If a line in the listing contains "Employees", copy it out whole.

Records for this exercise START

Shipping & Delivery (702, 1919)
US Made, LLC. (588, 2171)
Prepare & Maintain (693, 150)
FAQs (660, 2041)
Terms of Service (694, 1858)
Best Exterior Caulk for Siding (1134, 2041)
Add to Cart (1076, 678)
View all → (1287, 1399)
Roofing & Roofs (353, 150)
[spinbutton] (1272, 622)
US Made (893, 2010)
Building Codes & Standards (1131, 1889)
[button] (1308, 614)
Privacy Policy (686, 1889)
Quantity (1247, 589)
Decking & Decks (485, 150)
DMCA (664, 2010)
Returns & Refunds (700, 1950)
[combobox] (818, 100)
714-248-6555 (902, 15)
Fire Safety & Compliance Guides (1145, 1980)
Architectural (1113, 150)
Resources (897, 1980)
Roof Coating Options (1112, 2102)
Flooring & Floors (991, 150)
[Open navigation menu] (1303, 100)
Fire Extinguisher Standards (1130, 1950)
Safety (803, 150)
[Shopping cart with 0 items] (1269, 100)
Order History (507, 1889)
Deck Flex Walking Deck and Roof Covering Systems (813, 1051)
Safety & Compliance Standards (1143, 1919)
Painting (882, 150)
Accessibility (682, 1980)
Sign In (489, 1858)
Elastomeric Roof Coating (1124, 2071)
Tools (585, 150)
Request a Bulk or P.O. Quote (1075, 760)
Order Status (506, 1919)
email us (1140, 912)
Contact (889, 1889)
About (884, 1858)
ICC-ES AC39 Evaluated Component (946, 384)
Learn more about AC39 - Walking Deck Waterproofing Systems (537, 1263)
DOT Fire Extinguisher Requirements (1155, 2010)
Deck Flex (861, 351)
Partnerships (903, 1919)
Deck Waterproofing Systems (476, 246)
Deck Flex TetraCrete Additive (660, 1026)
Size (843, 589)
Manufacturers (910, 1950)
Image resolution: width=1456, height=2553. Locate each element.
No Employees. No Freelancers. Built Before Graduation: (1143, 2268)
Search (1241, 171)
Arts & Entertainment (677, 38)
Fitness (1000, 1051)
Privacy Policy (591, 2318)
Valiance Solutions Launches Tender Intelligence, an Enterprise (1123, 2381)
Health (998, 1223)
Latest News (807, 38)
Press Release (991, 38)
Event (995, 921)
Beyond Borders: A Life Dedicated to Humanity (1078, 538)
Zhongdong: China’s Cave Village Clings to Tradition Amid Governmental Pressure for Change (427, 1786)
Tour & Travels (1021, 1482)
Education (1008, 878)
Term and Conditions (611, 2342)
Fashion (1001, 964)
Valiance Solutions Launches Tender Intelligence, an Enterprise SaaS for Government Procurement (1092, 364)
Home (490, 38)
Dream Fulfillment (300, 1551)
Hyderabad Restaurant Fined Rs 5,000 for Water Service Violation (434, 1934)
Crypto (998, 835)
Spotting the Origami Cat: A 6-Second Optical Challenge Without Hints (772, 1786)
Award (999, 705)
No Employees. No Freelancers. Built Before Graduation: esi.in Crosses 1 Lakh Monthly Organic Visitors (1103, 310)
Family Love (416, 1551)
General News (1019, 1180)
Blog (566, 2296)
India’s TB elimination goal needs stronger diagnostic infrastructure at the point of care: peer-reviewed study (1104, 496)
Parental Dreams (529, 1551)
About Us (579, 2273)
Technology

Records for this exercise END

- **Expected answer**
No Employees. No Freelancers. Built Before Graduation: (1143, 2268)
No Employees. No Freelancers. Built Before Graduation: esi.in Crosses 1 Lakh Monthly Organic Visitors (1103, 310)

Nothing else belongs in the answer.